Thursday 22 December 2011

!WOMEN ART REVOLUTION @ WHITECHAPEL GALLERY, LONDON

 ‘Without certain texts, we have a history that is incomplete, inadequate, distorting and deforming’
-Griselda Pollock talking at the Whitechapel Gallery, London [Dec 2011]



A week or so ago I went along to the Whitechapel Gallery in London for their screening of a new film by Lynn Hershmann Leeson documenting the feminist movement in 1970s United States. Spanning forty years of material, the film includes interviews with Marcia Tucker, Judy Chicago, Joyce Kosloff and Francesca Woodman amongst countless other women (and one lone man). The eye-catching, rather tacky graphics and rousing all-American music might have cheapened this confident manifesto for the visibility of women artists, but for its invaluable content. The film offers a uniquely complex and personal portrait of the women involved in the 1970s revolution and their interrelationships. It well portrays the passion and intellectual rigour behind the body politic and some of the more subversive artworks of the period, which are at risk of losing their power by becoming meaningless icons of the movement, artefacts of a past movement. 

In a discussion after the film with Hershman Leeson, Griselda Pollock spoke of the need for the ‘real’ history of the past seventy years to be well documented and collected into a framework from which students can choose to select sources.  It wasn’t so much about finding more women in museums, she argued, but rather about having available resources which students today can draw from.

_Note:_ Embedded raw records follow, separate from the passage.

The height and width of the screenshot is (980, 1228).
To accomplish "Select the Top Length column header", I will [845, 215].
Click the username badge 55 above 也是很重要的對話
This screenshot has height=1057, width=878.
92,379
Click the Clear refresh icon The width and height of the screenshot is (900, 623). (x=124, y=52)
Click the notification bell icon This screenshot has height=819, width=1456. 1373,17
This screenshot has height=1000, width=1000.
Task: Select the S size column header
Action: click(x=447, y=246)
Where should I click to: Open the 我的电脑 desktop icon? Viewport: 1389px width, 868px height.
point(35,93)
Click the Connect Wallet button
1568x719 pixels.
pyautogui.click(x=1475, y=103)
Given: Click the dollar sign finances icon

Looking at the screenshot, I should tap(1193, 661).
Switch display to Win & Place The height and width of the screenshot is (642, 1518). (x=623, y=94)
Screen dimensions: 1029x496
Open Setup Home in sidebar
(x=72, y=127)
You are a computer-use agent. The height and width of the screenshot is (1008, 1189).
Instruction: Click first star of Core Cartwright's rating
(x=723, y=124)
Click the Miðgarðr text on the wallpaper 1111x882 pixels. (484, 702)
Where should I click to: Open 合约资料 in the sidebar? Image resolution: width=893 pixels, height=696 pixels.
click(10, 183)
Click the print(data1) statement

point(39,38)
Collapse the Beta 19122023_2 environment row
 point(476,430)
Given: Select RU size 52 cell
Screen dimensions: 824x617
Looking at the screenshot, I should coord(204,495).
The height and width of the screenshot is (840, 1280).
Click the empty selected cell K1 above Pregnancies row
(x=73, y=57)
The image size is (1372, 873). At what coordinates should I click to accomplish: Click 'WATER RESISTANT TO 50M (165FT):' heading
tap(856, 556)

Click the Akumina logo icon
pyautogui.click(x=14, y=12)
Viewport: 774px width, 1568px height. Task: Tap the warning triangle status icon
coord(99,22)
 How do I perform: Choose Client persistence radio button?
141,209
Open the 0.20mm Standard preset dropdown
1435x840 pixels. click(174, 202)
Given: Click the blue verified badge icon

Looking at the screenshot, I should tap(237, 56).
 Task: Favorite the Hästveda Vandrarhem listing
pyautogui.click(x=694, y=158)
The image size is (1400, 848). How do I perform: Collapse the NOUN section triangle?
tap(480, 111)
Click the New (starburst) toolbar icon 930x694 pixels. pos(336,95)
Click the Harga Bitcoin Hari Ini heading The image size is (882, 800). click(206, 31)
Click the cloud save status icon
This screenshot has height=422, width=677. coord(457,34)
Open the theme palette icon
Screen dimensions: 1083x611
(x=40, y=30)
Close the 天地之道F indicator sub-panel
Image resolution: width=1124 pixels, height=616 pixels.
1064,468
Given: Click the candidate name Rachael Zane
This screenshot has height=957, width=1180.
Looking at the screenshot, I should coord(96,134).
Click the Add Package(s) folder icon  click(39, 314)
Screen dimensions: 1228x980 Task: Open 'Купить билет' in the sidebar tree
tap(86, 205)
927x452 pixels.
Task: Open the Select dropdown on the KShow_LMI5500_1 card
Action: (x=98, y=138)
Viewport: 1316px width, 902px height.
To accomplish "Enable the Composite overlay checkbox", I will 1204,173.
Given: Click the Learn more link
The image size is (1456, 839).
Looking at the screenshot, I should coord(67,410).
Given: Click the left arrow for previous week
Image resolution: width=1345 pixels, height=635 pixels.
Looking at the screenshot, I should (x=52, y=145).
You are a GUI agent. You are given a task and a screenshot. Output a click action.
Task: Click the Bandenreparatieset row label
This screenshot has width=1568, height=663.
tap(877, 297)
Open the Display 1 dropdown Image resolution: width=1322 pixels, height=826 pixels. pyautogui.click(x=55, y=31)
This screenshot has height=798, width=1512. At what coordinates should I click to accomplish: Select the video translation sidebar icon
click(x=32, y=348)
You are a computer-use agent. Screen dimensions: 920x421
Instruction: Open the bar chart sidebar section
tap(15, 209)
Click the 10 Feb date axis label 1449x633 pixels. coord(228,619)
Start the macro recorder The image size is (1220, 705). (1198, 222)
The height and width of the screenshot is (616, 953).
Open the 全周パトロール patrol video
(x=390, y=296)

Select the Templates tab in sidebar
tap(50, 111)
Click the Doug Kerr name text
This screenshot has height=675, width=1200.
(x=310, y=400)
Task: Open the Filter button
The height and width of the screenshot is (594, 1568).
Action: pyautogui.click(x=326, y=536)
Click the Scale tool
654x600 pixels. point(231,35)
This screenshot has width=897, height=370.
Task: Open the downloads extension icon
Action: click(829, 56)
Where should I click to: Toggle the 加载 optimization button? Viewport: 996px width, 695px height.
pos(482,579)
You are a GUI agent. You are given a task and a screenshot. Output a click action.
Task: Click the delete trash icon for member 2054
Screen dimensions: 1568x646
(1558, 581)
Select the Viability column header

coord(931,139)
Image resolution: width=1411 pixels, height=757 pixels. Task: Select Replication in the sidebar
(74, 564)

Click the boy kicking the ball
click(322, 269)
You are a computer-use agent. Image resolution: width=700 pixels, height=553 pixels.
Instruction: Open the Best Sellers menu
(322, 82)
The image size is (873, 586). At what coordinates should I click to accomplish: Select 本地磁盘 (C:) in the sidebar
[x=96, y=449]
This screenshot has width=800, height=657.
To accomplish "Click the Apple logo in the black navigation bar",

Hershmann Leeson agreed: ‘it is easier for historians to put works away in drawers rather than get to grips with the essence of them. The film’s aim is to push the drawer open’.

Hershmann Leeson's project RAWWAR, in extension of the ideas and aspirations of the film, is a fantastic resource in pushing the drawer wide open. It not only brings together video clips, slides, and interviews from the past, but, in collaboration with youtube, it enables visitors to upload their own material to the site, ensuring its continuation and constant reinvigoration for the present and guaranteeing its documentation for the future.

Definitely worth a look!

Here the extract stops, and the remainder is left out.